* EXERCISE REQUIREMENTS: In the data that follows, how many lines include the string "Regent"? Answer with the number alone.

[Dataset entries]
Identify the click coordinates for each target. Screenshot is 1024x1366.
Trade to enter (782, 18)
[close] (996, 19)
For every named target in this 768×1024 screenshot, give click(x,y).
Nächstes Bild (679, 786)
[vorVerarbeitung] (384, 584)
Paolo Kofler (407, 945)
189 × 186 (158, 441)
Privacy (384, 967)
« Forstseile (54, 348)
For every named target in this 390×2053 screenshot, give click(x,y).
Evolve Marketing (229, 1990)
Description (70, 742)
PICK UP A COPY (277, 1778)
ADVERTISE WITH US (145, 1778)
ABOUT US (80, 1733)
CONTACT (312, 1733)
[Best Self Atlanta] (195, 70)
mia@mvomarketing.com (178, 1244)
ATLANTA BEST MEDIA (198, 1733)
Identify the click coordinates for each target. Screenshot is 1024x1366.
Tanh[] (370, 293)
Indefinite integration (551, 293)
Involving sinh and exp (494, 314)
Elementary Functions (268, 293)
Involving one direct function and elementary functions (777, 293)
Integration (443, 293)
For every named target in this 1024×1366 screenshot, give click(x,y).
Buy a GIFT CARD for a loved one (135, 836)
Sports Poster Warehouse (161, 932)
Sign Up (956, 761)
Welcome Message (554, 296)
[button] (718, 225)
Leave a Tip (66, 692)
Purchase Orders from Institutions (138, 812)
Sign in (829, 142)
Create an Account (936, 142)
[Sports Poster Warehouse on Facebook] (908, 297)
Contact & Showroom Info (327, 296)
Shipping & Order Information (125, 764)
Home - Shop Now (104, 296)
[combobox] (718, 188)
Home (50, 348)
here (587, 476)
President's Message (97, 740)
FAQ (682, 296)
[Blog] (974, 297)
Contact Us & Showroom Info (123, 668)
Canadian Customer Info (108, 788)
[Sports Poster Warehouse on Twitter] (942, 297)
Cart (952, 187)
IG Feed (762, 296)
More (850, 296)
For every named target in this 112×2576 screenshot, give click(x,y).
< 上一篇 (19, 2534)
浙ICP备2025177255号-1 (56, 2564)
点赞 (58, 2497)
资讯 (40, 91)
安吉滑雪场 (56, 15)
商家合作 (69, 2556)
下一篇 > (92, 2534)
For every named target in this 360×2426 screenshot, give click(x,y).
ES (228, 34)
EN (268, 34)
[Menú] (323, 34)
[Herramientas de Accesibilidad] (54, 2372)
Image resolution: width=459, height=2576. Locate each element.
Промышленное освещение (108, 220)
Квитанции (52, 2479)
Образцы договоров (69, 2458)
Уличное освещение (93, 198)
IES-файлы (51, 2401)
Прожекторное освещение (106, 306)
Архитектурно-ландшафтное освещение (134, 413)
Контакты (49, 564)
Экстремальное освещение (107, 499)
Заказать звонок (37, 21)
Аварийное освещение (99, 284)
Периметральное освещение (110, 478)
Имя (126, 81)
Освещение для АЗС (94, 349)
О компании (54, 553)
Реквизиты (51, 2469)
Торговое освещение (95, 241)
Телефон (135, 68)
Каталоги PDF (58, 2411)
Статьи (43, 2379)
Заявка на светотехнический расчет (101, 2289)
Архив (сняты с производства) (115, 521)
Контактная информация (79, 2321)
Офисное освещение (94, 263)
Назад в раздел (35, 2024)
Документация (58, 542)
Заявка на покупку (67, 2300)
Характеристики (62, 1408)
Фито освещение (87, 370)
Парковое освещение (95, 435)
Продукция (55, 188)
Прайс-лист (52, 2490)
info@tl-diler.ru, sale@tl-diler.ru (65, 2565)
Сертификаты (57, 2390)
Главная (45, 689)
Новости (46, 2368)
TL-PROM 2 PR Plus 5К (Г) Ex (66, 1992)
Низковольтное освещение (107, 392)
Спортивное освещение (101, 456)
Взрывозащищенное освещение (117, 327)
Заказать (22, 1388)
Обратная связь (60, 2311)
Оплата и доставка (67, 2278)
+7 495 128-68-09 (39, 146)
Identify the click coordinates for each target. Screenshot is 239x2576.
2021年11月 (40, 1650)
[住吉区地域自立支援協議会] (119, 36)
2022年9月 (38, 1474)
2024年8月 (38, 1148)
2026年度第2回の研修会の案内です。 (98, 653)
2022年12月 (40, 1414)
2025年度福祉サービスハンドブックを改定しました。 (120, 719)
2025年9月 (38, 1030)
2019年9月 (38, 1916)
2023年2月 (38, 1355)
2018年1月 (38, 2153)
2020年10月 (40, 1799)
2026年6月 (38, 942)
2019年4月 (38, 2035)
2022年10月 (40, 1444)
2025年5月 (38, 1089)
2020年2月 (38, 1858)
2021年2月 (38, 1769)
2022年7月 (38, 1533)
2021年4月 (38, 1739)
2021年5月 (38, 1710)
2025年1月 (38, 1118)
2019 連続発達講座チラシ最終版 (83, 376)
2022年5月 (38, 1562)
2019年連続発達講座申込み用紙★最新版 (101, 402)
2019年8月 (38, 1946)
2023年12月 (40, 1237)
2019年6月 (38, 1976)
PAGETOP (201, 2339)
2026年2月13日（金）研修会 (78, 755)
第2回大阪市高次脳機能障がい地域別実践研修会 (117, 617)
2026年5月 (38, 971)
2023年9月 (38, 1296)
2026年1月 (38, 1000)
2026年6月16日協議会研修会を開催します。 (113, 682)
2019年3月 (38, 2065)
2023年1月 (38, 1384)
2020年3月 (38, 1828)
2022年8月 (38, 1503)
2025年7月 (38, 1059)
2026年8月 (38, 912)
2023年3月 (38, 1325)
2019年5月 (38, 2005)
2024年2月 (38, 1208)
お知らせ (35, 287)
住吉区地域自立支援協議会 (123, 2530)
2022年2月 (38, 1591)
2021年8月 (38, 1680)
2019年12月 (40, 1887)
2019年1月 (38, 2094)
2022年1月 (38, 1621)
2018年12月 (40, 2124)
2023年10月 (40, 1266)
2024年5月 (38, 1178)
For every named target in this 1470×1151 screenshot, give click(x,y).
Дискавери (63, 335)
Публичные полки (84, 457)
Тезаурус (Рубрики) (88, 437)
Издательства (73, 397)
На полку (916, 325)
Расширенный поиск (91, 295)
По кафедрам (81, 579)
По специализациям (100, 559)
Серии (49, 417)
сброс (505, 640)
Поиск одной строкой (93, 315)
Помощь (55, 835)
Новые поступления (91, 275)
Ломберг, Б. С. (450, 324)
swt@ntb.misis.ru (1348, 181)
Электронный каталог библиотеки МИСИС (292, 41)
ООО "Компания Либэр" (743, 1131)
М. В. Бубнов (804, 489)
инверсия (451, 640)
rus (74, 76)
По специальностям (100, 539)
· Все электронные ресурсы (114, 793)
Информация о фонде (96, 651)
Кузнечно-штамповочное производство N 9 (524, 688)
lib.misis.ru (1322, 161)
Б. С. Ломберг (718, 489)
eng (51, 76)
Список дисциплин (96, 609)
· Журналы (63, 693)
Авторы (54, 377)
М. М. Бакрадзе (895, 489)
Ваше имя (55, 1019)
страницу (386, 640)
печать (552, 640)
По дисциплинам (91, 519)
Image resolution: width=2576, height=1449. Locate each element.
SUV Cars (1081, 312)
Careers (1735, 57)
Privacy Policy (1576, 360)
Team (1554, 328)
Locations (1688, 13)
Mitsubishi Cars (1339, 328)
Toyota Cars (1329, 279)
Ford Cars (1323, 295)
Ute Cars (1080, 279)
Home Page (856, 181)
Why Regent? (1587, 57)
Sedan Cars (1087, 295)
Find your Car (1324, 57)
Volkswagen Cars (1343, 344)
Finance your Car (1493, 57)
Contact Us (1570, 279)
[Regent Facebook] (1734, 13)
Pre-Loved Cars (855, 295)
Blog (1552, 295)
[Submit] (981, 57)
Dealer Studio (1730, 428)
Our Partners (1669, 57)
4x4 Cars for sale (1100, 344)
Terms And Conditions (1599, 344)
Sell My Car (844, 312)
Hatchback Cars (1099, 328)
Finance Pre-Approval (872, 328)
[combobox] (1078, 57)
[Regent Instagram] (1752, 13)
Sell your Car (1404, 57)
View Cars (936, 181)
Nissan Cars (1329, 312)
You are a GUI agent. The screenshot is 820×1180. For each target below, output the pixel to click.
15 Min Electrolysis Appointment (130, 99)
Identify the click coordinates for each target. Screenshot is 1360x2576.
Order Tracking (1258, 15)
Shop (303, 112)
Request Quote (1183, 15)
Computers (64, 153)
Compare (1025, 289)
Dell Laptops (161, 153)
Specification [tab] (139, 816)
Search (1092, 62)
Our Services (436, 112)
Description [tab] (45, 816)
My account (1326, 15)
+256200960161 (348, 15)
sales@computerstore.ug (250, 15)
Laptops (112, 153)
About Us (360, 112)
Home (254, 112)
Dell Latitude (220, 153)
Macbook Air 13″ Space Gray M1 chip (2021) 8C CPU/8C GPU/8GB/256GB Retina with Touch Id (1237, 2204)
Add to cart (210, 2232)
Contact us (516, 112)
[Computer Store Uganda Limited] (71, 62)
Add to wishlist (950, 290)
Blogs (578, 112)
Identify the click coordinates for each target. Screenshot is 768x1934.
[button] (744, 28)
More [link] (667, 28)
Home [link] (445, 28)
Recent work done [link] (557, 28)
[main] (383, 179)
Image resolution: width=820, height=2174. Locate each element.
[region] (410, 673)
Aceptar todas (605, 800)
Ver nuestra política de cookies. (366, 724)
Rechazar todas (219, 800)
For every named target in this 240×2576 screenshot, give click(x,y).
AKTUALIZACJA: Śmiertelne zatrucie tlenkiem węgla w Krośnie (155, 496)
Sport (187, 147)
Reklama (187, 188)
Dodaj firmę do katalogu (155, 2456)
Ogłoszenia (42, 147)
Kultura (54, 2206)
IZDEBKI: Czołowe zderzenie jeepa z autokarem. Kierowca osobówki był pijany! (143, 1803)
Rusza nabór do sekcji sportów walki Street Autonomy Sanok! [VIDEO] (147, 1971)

* EXERCISE ANSWER: 3